## EXERCISE INPUT
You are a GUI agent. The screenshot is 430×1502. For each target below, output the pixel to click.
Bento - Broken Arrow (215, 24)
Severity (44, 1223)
* * *
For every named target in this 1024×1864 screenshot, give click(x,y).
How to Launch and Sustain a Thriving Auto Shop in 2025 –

## WHAT YOU ARE ASKED TO DO
Please copy out each line of the material that contains the string "screenshot".

## SOLUTION TO THIS PROBLEM
You are a GUI agent. The screenshot is 430×1502. For each target below, output the pixel to click.
For every named target in this 1024×1864 screenshot, give click(x,y).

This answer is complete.